Boadicea - an old acquaintance (if you can call her that) of Xena's on the show - was actually a queen in ancient Britain. Though Caesar did invade Britain, Boadicea did not fight the Romans until 90 years later. Caesar invaded Britain in 55 BC once and was defeated; later he came back and fought for a time, but, having made his point, left again. 90 years later the Romans returned, and fought with the British people for over 8 years (southeastern Britain was eventually annexed as a Roman providence). It was then that Boadicea actually fought the Romans, but lost and was either poisoned or poisoned herself. Her name is also often seen as Boudicca, Boudicea, or other names, all based off the word "victory" (which is rather ironic).
..Haha...well, I got that bit of information because I'm writing a paper for US History about the history of the English language and the history of England itself is naturally essential to it.
A girl told me they put seaweed in ice cream. ...I'm not sure if that's true or not...
(In other news, I just fell out of my chair and hit the ground hard enough to make my kitten puff up in surprise, haha. It was pretty funny.)
Edit: I suck at the typings.
Edit 2: I said female when I meant male and male when I meant female. D'oh! *facepalm*
Edit 3: ...I don't know why I decided to add this, but it's after midnight and all sensibility has left me. (I was reading through some of the pages I'd skipped when replying and suddenly remembered it.) In any case, cats possess an extra organ in their mouths called the vomeronasal organ. It allows them to taste and smell things at the same time. They use it by opening their mouths, licking whatever it is they're trying to get more information about, and then pressing their tongue to an opening behind their top teeth. When you see a cat sitting there with its mouth half open and a goofy look on its face, that's what it's doing. It allows a cat to process twice as much information about someone or something than just tasting or smelling alone.
Thoreau! "Think of the importance of Friendship in the education of men. It will make a man honest; it will make him a hero; it will make him a saint. "'I love thee...as something universal and worthy of love. O how I think of you! You are purely good - you are infinitely good. I can trust you forever. I did not think that humanity was so rich. Give me an opportunity to live."
Research is being conducted, Gabbin, but the results are not in yet; thus far it's four years and counting....

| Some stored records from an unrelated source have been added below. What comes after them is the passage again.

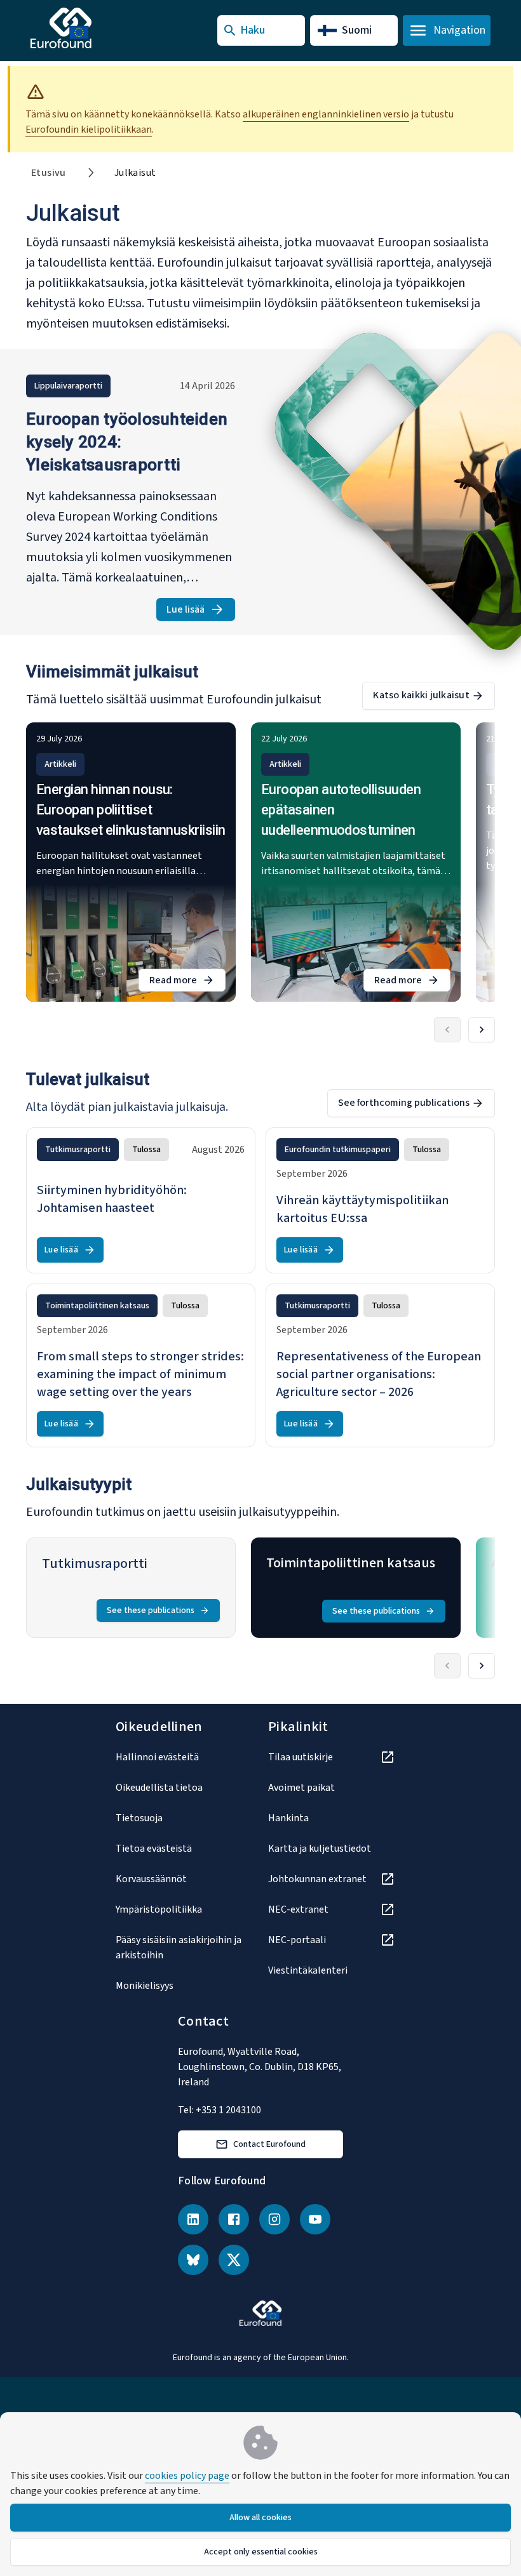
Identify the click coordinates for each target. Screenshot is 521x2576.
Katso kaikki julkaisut (421, 695)
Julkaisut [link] (135, 173)
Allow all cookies (260, 2517)
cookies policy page (187, 2476)
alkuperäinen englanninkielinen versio (326, 114)
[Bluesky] (193, 2260)
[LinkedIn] (193, 2219)
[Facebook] (234, 2219)
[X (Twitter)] (234, 2260)
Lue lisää (200, 611)
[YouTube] (315, 2219)
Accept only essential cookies (261, 2552)
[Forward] (481, 1029)
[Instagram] (274, 2219)
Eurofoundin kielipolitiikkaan (88, 129)
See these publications (150, 1610)
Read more (187, 982)
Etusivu (48, 173)
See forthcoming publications (404, 1103)
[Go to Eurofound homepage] (86, 28)
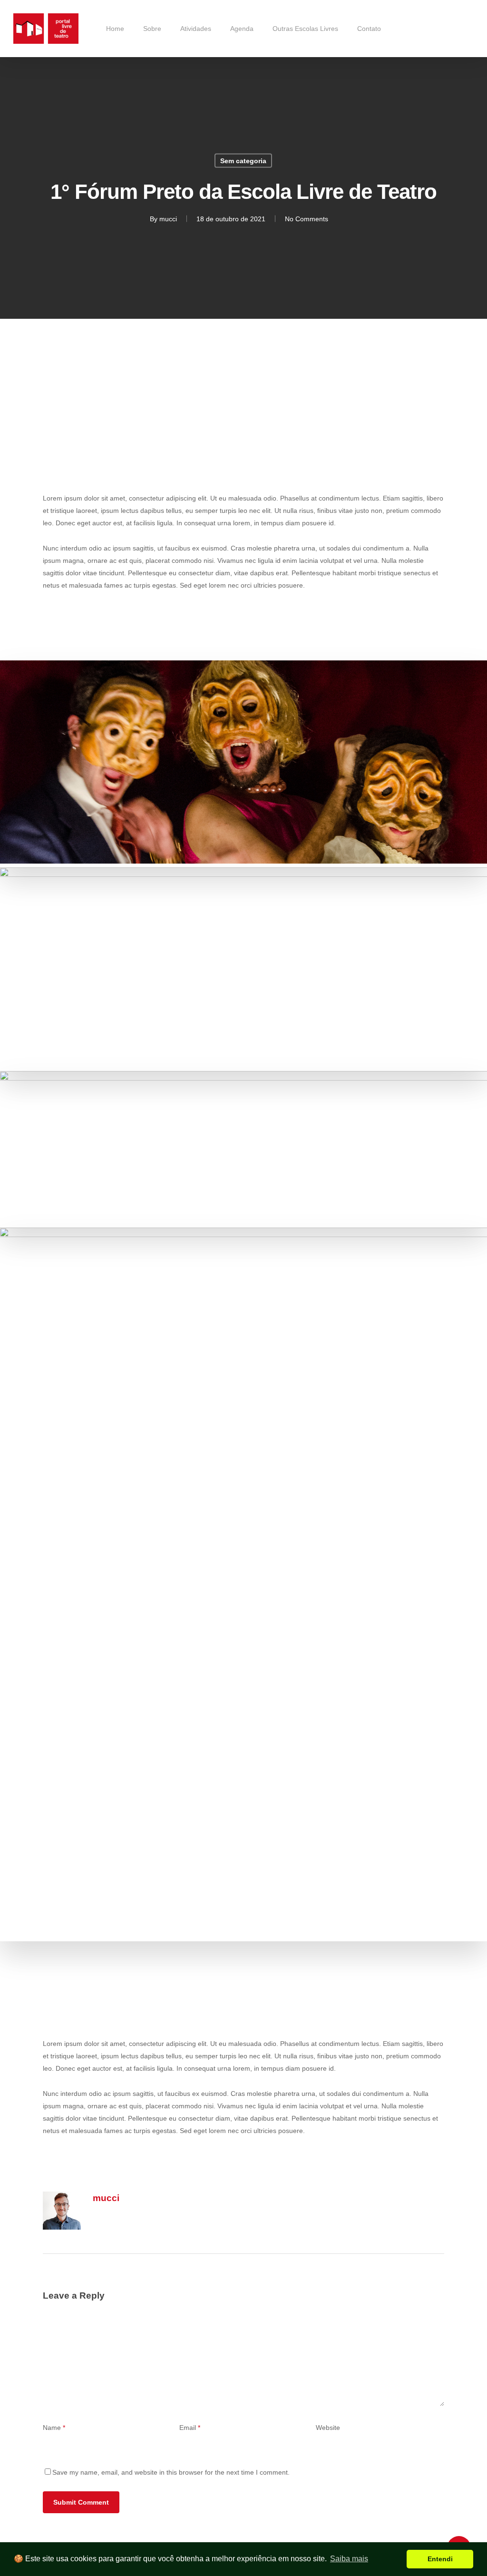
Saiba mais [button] (349, 2559)
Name (54, 2427)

Useless Fact Number 123: Did you know that two industrial-sized drums of carpenter's glue poured down the center of a large maple does not set completely in at least four years? It still runs with the spring thaw.
It's like that old adage, "Announce of prevention prevents a pound of cure." No? The spelling is correct anyway.
Jerry Seinfeld the Rooster was a Rhode Island Red. He was very annoying, (ooo - another double "n"), boy thingy-a-doodle-dooing into the phone and stealing lunches. He was the nursery's pet rooster; a designation of his own doing.
Jerry is no longer with us, Siren......thank goodness!!! (his lunch pilfering, his loud, obnoxious crowing-is-just-not-for-breakfast habits, and....uhm...well...depositing chicken-droppings in the store were getting on my last nerve).
He was shipped off to a farm where, last heard, he was very happy with his new harem.
In 1916, Clarence Saunders forever changed the way we buy our food and household products; he opened the first Piggly Wiggly store in Memphis, allowing customers to browse aisles and pick out the things they wanted in self-service fashion.
Until then, items were kept behind the counter and a clerk would get what the customer needed.